In cases of splenic torsion, dogs may initially be predisposed to developing GDV for reasons unrelated to splenic disease and may develop intermittent gastric dilatation without volvulus first, thus stretching the gastrosplenic ligaments or displacing the spleen, ultimately resulting in splenic torsion.
These patients may subsequently develop GDV due to their pre-existing propensity (Millis at al, 1995).
The occurrence of GDV following splenectomy may be coincidental, considering both GDV and conditions necessitating splenectomy, such as HSA and splenic torsion, occur most commonly in large breed dogs (Sartor et al, 2013).
The relationship between splenectomy and GDV has not yet been clearly defined in veterinary patients, but authors of several reports have recommended prophylactic gastropexy following splenectomy in dogs (Grange et al, 2012).
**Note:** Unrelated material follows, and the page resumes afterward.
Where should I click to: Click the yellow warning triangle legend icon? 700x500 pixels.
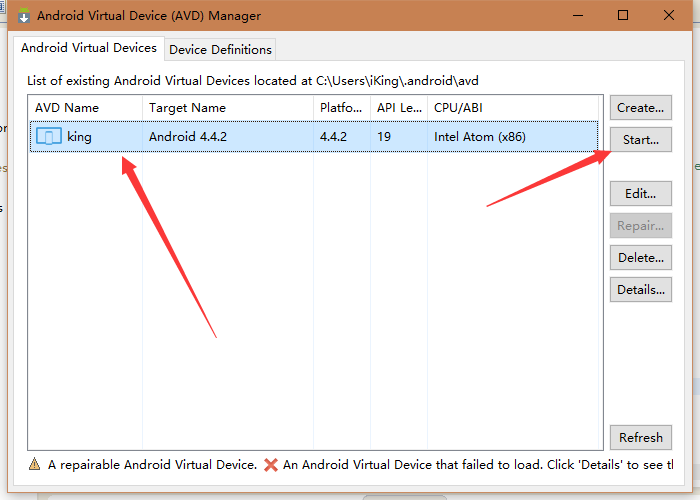tap(34, 464)
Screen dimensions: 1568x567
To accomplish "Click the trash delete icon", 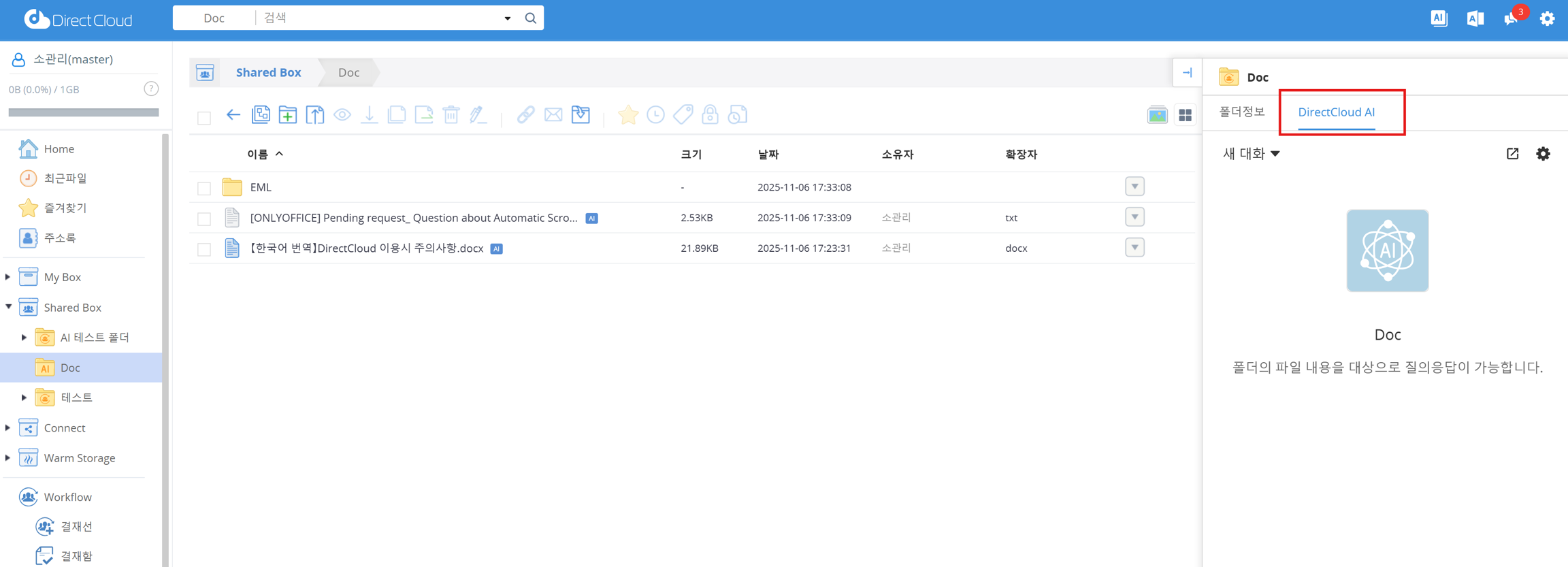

In a recent study, Grange et al (2012) did not find splenectomy to be a risk factor for GDV in 219 dogs that underwent splenectomy for reasons other than splenic torsion (splenic neoplasia, benign masses, trauma, infarction).
In contrast, Sartor et al (2013) found increased odds of GDV in dogs with splenectomy and supported prophylactic gastropexy in particular if other risk factors for GDV were present, such as breed, age and body condition score.
The length of the follow-up period of dogs undergoing splenectomy is particularly relevant. Dogs should be followed-up until death to know the true incidence of GDV after splenectomy.
It is the author’s opinion the nature of the splenic disease necessitating splenectomy may have greater relevance in increasing the risk of GDV than removal itself.
This may be supported by the fact, as splenic HSA is one of the most frequent diseases needing splenectomy, and as the median survival time of these patients is 5.5 months, GDV following splenectomy may not be identified because of the early death of the patients.
In addition, as splenic torsion has a significantly better prognosis than splenic HSA and, therefore, longer life expectations, prophylactic gastropexy may decrease the risk of GDV in this group of patients.
Nevertheless, other factors should always be considered in evaluating the potential role of prophylactic gastropexy at the time of splenectomy. These include the anaesthetic condition of the patient, the breed and the age.